Language planning team: The language planning team is a core group of dedicated people who have the time, motivation and skills to move the planning work forward. These people will develop documents, facilitate meetings, conduct language research, communicate with community members and perform other tasks as needed. Ideally these team members are paid for their work.
Language planning advisory committee: A language planning advisory committee is separate from the core language planning team. Their role is to provide insight and recommendations into the planning process. This advisory committee’s meetings would be less frequent than the language planning team’s would be, and they would not be responsible for doing any organizing or implementation work.
An advisory committee could include Elders, language champions, Knowledge Keepers or other key advisors. This is typically a volunteer role. However, members could be compensated for their time through an honorarium, shared meals or other ways of showing gratitude for their time and expertise. For more information on when and how to include a language planning advisory committee in the process, see Determining How to Include the Community in Developing the Plan.
Selecting or Hiring Planning Team Members
Planning for language revitalization starts with a group of committed people who have a common goal: to bring their Indigenous language back into everyday use. When seeking planning team members, identify people who support language revitalization. As much as possible, select people from within the community who know the community well.

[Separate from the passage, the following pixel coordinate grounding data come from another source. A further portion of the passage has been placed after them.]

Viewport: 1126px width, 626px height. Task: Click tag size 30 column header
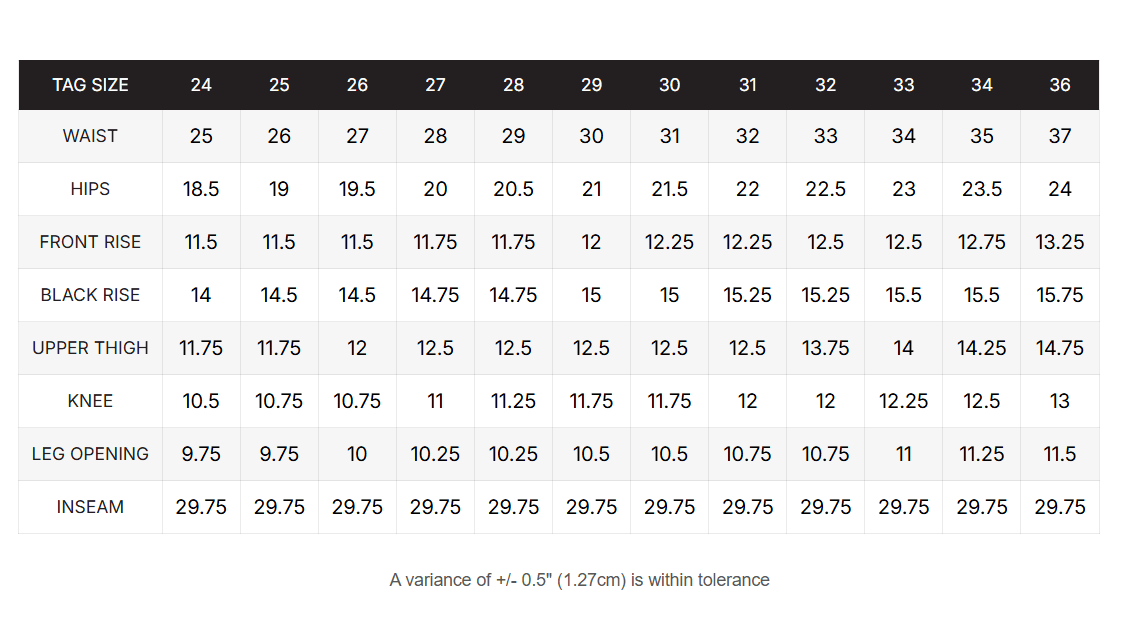[670, 85]
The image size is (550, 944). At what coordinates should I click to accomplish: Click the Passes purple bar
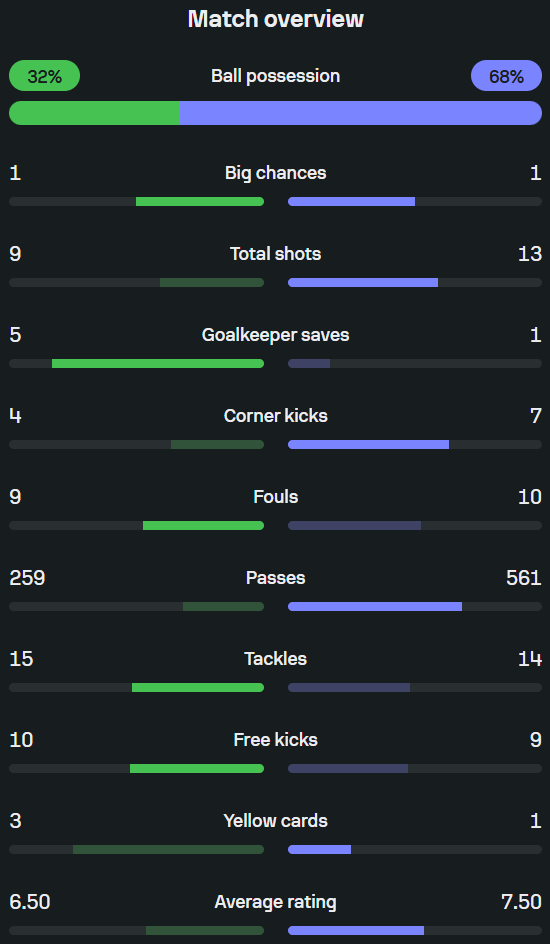click(x=375, y=607)
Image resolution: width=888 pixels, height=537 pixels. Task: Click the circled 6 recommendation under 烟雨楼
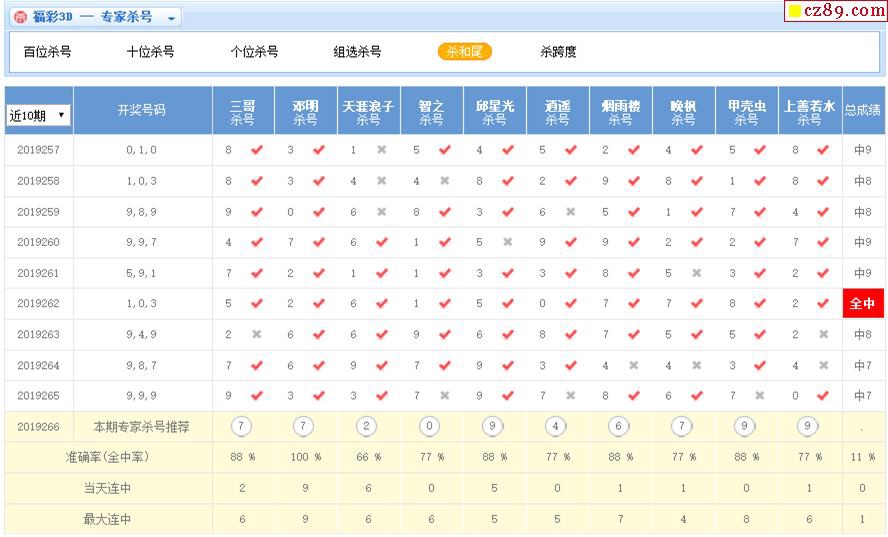click(x=619, y=426)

It may be necessary to run a hiring competition to staff the language planning team. Some helpful skills to look for when selecting or hiring planning team members include the following:
- Facilitation and conducting interviews
- Engagement and communication
- Community planning
- Project management
- Knowledge of language revitalization practices
- Research and data analysis
- Excellent written and oral communication skills
- Knowledge of the community’s cultural protocols
While it would be great to include everyone, try to keep the core planning team to between two and five members. This will make the team easier to manage and coordinate. If more people want to be involved, invite them to join an advisory committee or to support the planning process in other ways.
Creating Team Agreements
Once the core planning team is established, forming a team agreement may be beneficial. A team agreement outlines how the team will work together and clarifies what is expected of everyone. A team agreement helps to unify everyone’s understanding of roles and responsibilities. See Language Planning Team Agreement for an example.